Although a collective agreement now covers all engineering workplaces across the country, some workers are discovering the difficulties of enforcing it. Mbuso Mchunu and Jenny Grice report.
For years Steelkor Windows and Door hid outside the ‘old South Africa ‘ and in so doing avoided paying the wage rates set down by the Engineering Main Agreement. But when it finally moved into Ladysmith in August this year, it should have raised its wage rates to those laid down by the Main Agreement. Last year, factory owner, J. Singh, did give his workers a 40% wage raise. This year he applied to the Bargaining Council for an exemption from paying the 2003 increase, but was refused. Even the Independent Appeal Board upheld the Council’s decision. Subsequently the employer unilaterally offered workers a 20% increase. This amounted to a R20 per week increase. Even so, it was still way below the wage rates required in terms of the Main Agreement. Three days later, workers downed tools calling this increase “an insult”.

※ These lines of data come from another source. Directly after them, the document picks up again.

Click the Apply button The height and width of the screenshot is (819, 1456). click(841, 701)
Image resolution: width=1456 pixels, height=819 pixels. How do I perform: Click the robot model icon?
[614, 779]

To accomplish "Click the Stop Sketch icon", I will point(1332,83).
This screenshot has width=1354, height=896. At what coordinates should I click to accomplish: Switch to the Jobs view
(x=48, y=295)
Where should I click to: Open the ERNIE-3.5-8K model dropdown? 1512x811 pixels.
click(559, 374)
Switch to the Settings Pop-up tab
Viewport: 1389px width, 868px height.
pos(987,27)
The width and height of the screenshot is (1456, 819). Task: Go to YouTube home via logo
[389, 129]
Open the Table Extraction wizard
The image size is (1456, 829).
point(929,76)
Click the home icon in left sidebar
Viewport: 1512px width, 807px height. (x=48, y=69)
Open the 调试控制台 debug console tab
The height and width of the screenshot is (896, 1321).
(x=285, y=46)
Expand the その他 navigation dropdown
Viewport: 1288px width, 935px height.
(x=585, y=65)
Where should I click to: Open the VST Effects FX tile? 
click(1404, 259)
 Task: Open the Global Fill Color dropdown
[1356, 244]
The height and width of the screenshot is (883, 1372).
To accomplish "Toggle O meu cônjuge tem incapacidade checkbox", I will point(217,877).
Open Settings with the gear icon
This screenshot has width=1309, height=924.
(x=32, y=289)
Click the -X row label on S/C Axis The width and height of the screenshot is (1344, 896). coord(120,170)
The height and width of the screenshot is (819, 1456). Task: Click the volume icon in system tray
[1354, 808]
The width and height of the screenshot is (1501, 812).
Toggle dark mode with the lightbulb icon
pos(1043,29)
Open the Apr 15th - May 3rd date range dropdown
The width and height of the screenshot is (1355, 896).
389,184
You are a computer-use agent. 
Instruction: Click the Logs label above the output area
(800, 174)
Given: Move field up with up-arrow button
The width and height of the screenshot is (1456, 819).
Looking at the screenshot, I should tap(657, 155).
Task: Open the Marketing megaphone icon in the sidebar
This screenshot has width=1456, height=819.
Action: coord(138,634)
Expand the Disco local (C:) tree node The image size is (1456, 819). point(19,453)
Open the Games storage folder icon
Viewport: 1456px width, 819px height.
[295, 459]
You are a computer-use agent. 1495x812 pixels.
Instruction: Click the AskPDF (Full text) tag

Defending his wage offer, Singh said that, “It is not that I don’t want to comply with the agreement. I can’t afford to increase the wages to 60% of the Main Agreement rates. I am faced with a market battle against firms like Ailiff in Durban and some others in Newcastle and Estcourt who are not compelled by the Council to register and who are paying below my rates. I have given the workers a 20% increase and now they kick me in the teeth.”
Workers from their side claim that the relocation of the factory has increased their transport costs. “We want 60% of the Main Agreement rates and nothing else,” they said.
The Council has now asked the Labour Court to make its decision a court order.
Meanwhile, Chinese owned company Bon Voyage, is also testing its workers and the Bargaining Council. Bon Voyage has never complied with the Main Agreement. When the Council tried to serve a summons ordering the employer to attend arbitration proceedings, the employer refused to accept it.
The Bargaining Council has now written to the Deputy Sheriff of the High Court. It told the Deputy Sheriff of both Numsa’s and the arbitrator concerns, including the company’s delaying tactics.
And in Thaba Nchu and Botshabelo in the Free State, workers and organisers are equally frustrated as companies claim that they just ‘can’t pay’ the new rates.
Nu World Enamel in Thaba Nchu that made enamel plates, mugs has now closed down. The owner claimed that their customers were in Africa and raising the wage rates was not economically viable.
Nu Sun (part of Nu World Enamel) has requested an exemption from paying 60% of the main agreement rates.
Botshabelo primus stove maker Tao Ying is paying 40% of the Agreement. Although it has paid workers backpay for their overtime hours that the company never previously rewarded, it has now asked for to pay 40% of the Main Agreement rates for the next 10 years.
“Most of the companies in these areas export to the rest of Africa ,” says regional organiser, Johannes Hlalele. “They want to take their machinery to Botswana which is nearer to their market. If we pressurise them, they will leave.”